President Barack Obama condemned the violence that has gripped Baltimore in the wake of protests over the death of Freddie Gray who died in police custody.

The president said “there’s no excuse for the kind of violence we saw yesterday,” referring to rocks and bottles thrown at police, looting of local businesses and the destruction of a CVS that went down in flames.

"They’re not protesting. They’re not making a statement. They’re stealing," Obama said during a joint news conference with Japan’s Prime Minister Shinzo Abe. "It’s a handful of people taking advantage of the situation for their own purposes, and they need to be treated as criminals."
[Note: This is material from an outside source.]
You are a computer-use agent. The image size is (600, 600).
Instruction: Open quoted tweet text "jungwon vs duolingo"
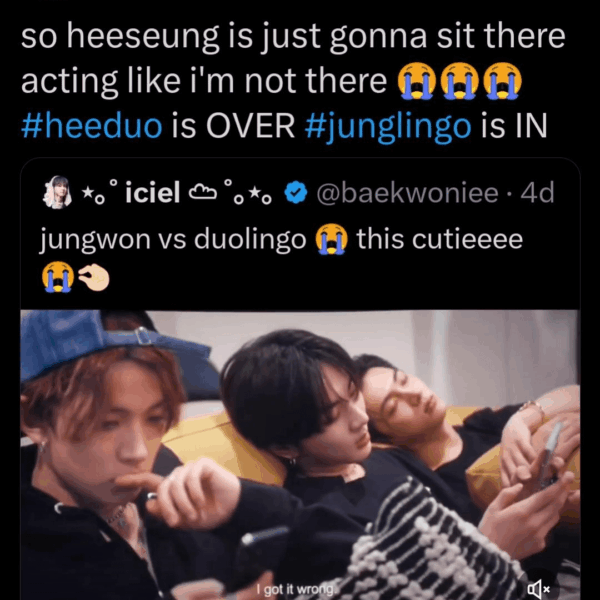(x=173, y=240)
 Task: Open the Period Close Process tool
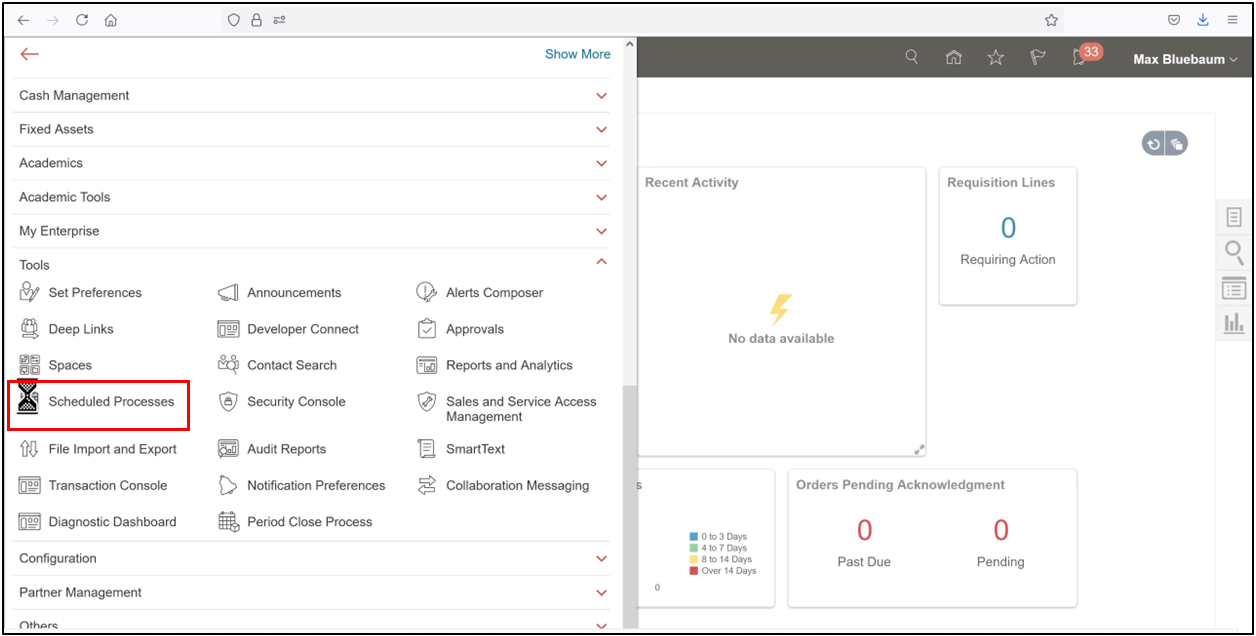(x=310, y=521)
But in a lengthy response to a question about the latest protest in response to the death of a young black man by police, Obama also said the problem is not new and that the entire country needs to "do some soul-searching."

“If we really want to solve the problem, we could. It would require everybody to say this is important, this is significant and that we just don’t pay attention to these communities when a CVS burns, when a young man is shot or when his spine is snapped.”

He said investment is needed in the communities to bring economic opportunity, including resources for early childhood education and criminal justice reform that breaks the school-to-prison pipeline that is “rendering young men in these communities unemployable.” He called for job training programs as well as school reforms.

“That’s hard,” he said, adding that it “takes a kind of political motivation we haven’t seen in quite some time.”

“That was a really long answer but I felt pretty strongly about it,” the president concluded.